● **SUPPLIED TEXT**:
————

# Buchanan Crimper



## 480sparky (Sep 20, 2007)

Only way to go!


----------



## INDIANA (May 22, 2008)

You go Sparky.


----------



## kjw444 (Jan 14, 2008)

I've had mine about a year and have had no problems. It works great, but is a little costly I think I paid about 75 dollars for mine.


----------



## macmikeman (Jan 23, 2007)

480sparky said:


> Only way to go!


If using Buchannon crimp barrels, then I would say agreed. When using another brand like Union or Thomas and Betts, then to do the proper thing you must use the tool they say to use, which in my book is not near as superior as the Buchannon c-24.


----------



## excellencee (Feb 20, 2008)

I think I own 3 of them. Won't crimp any other way.


----------



## BackInTheHabit (Apr 12, 2008)

INDIANA said:


> Anyone use C-24 Buchanan crimper? If so how do you like it?


 
Works fine.:thumbsup: But only use them when local inspectors require them to be used. Haven't used them for a while since I'm now on the commercial side.


----------



## waco (Dec 10, 2007)

The AHJ on one job I worked wouldn't accept any crimps on Buchannans unless Buchannan crimper was used. That is the one and only time I ever bothered to use them.

Been a long time, but isn't it the Buch crimper that can be adjusted to crimp so tight that the EGCs can end up cut? I was taking some boxes apart on a kitchen rewire and most of the EGCs in one box were crimped so tight they broke.

Brought back bad memories.


----------



## KayJay (Jan 20, 2008)

Hmmm... Not sure about that. The only adjustment on my C-24 is the slide stop/lock for either small 2006S or the larger 2011S splice caps. 
I guess if the guy putting on the crimp sleeve has 6-foot arms, kinda like an orangutan, he could possibly over crimp.  I don’t think I could do it myself though, unless I was jumping up and down on the handles.


----------



## HighWirey (Sep 17, 2007)

480sparky said:


> Only way to go!
> 
> I inherited one from the BM of Local 606 (circa 1968), and never used it. Don't doubt that it does a great crimp, just never used it . . .
> 
> ...


----------



## 480sparky (Sep 20, 2007)

waco said:


> The AHJ on one job I worked wouldn't accept any crimps on Buchannans unless Buchannan crimper was used. That is the one and only time I ever bothered to use them.
> 
> Been a long time, but isn't it the Buch crimper that can be adjusted to crimp so tight that the EGCs can end up cut? I was taking some boxes apart on a kitchen rewire and most of the EGCs in one box were crimped so tight they broke.
> 
> Brought back bad memories.


The only 'adjustment' that can be made, in regards to how far the crimp is made, is how strong you are.


----------



## John Valdes (May 17, 2007)

Never used one. The only crimpers I own are T&B old style red and black handle and the one on my Klein side cutters. Looks like crimping those egc's is great way to go. I guess I am old school and still use wingnuts. But the crimp looks much easier, stronger and does not take up so much room in the box.


----------



## INDIANA (May 22, 2008)

————

● **DATA SECTION**:
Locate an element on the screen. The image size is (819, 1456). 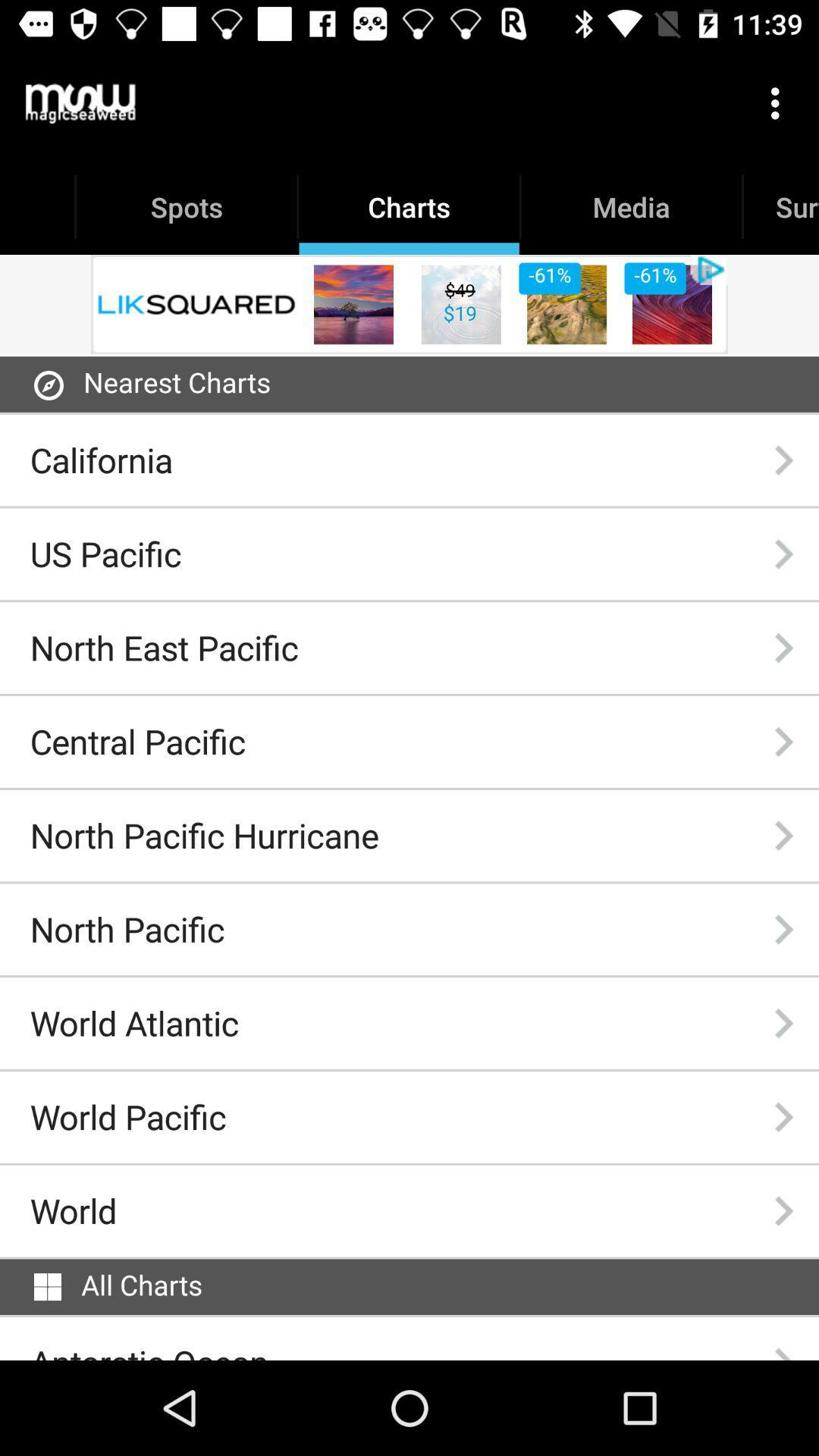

————

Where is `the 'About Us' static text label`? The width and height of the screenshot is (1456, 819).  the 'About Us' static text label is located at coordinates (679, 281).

————

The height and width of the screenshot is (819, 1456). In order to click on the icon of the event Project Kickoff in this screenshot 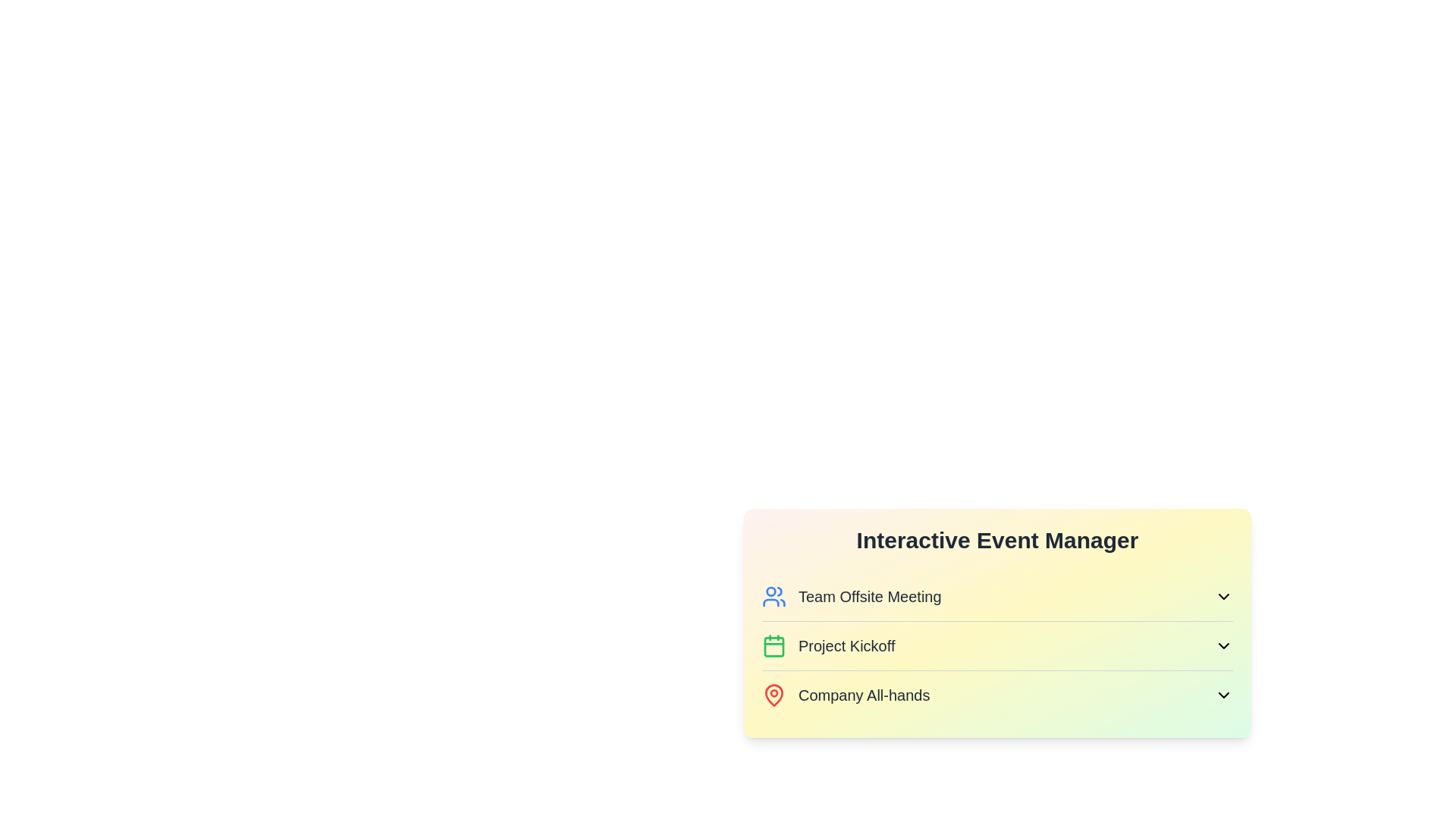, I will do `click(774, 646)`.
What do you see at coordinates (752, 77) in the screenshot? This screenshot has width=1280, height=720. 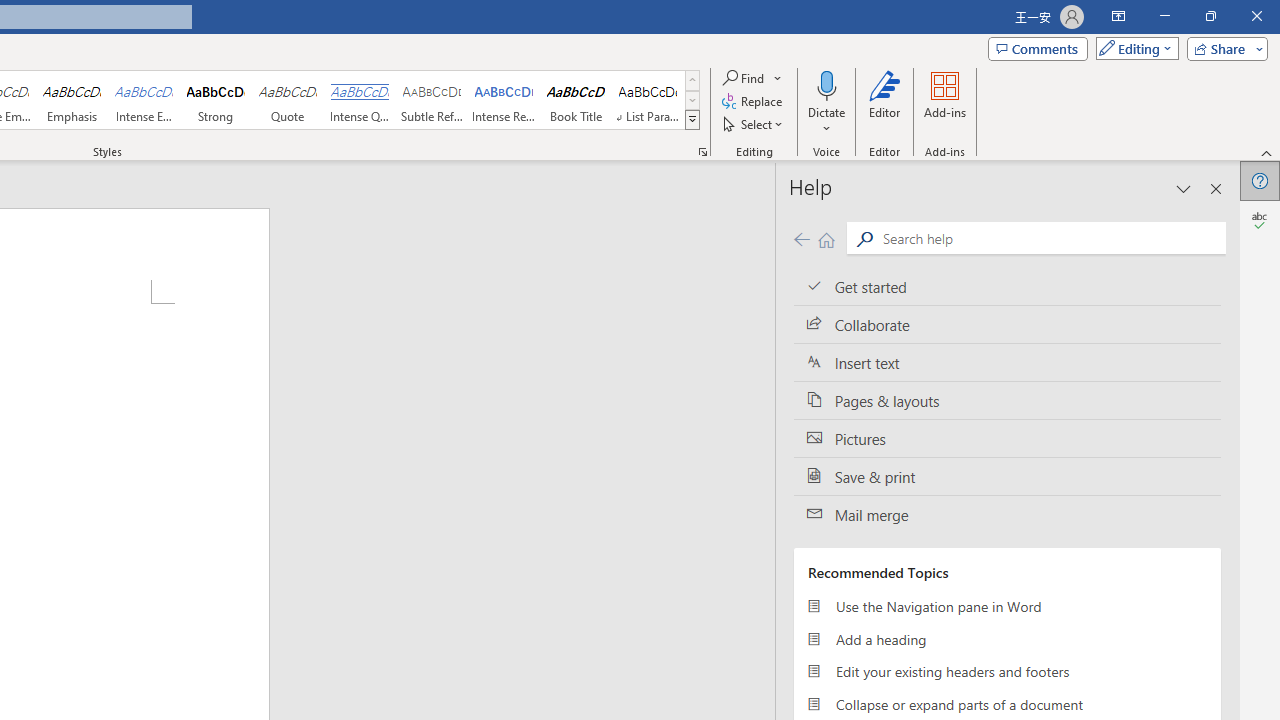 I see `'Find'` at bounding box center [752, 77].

————

● **REQUIRED TASKS**:
a: From the Buchanan crimper thread, return the passage starting at "The only 'adjustment'" and ending at "in the box.".
b: In the Buchanan crimper thread, how much does kjw444 think they paid for their crimper?

● **TASK SOLUTIONS**:
a:
The only 'adjustment' that can be made, in regards to how far the crimp is made, is how strong you are.


----------



## John Valdes (May 17, 2007)

Never used one. The only crimpers I own are T&B old style red and black handle and the one on my Klein side cutters. Looks like crimping those egc's is great way to go. I guess I am old school and still use wingnuts. But the crimp looks much easier, stronger and does not take up so much room in the box.

b: About 75 dollars.